**Activity:**
Images should not appear in the copy, yet every line of the listing below must be printed exactly.

**Given information:**
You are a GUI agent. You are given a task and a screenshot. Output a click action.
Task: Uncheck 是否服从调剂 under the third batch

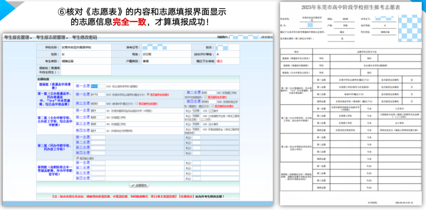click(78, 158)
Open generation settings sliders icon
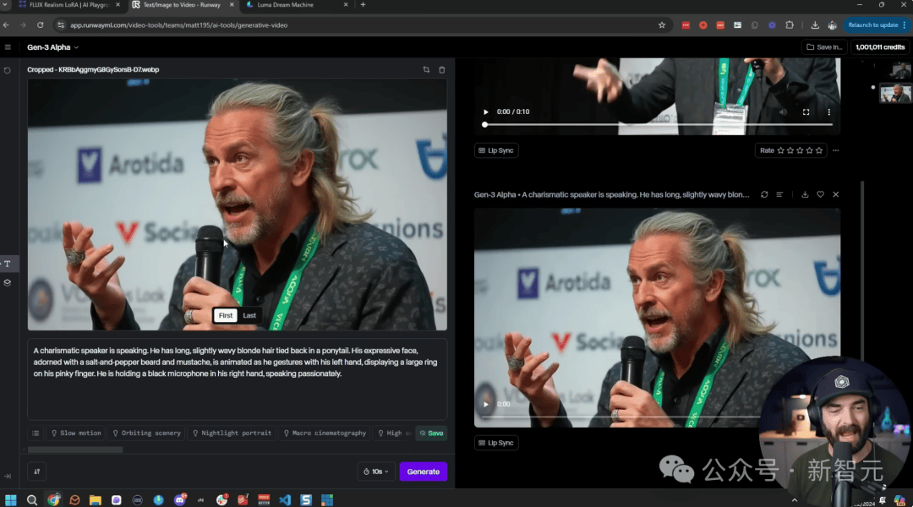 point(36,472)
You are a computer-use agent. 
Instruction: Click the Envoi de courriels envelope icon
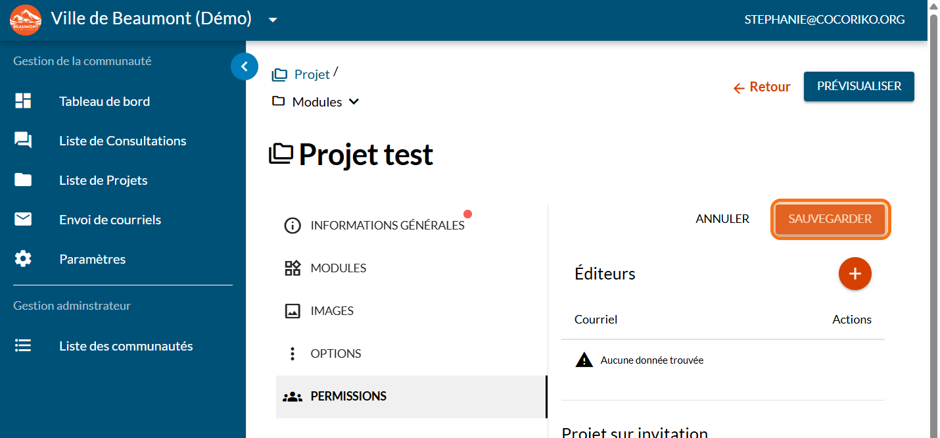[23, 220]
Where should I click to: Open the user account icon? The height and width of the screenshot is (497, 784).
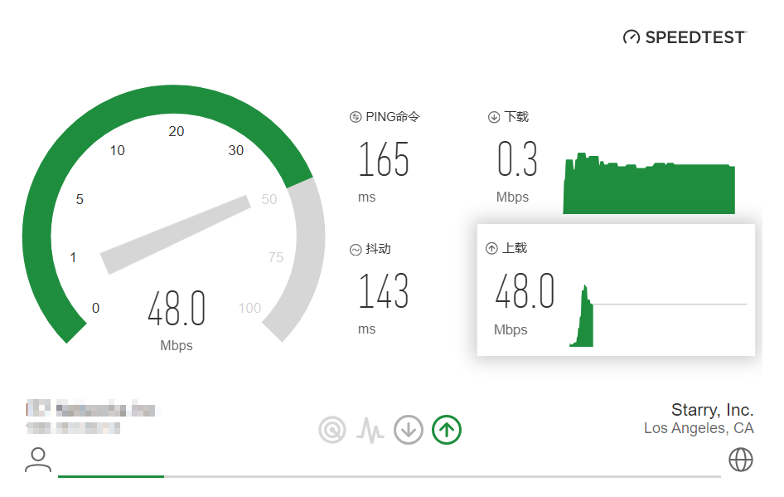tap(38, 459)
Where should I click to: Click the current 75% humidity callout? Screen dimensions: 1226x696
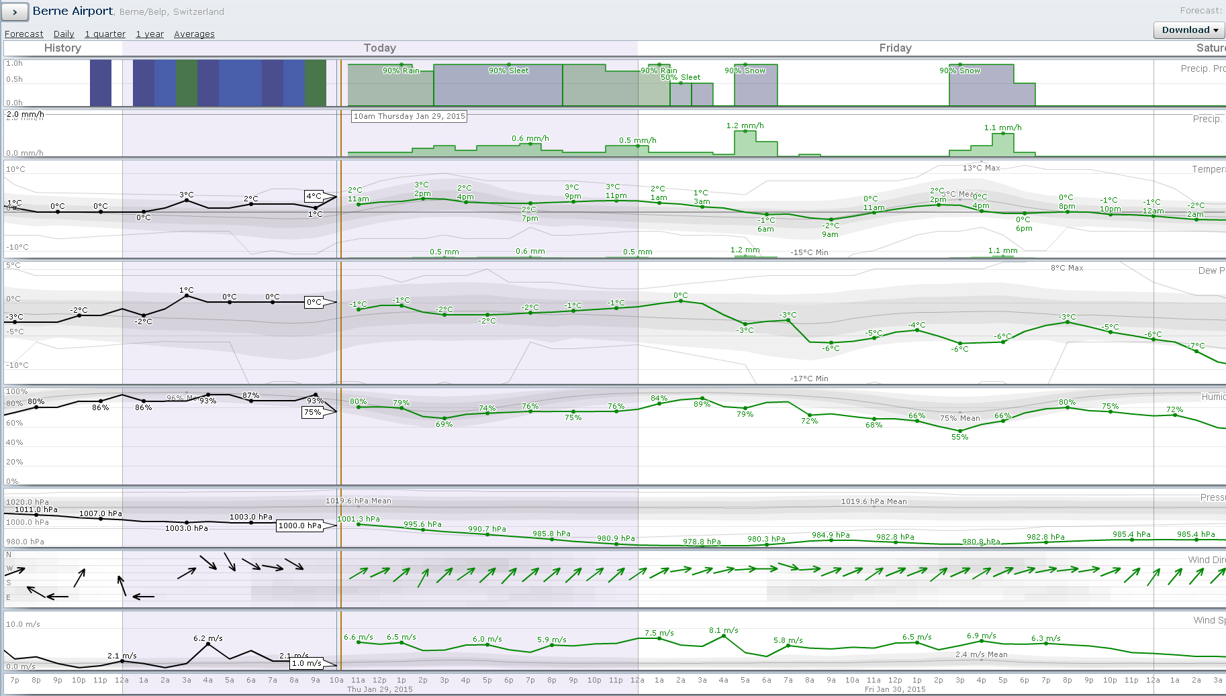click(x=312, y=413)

**Response:**
You are a GUI agent. You are given a task and a screenshot. Output a click action.
Task: Uncheck 是否服从调剂 under the third batch

click(78, 158)
Open generation settings sliders icon
 point(36,472)
You are a computer-use agent. 
Instruction: Click the Envoi de courriels envelope icon
[23, 220]
Where should I click to: Open the user account icon? The height and width of the screenshot is (497, 784).
tap(38, 459)
Where should I click to: Click the current 75% humidity callout? Screen dimensions: 1226x696
click(x=312, y=413)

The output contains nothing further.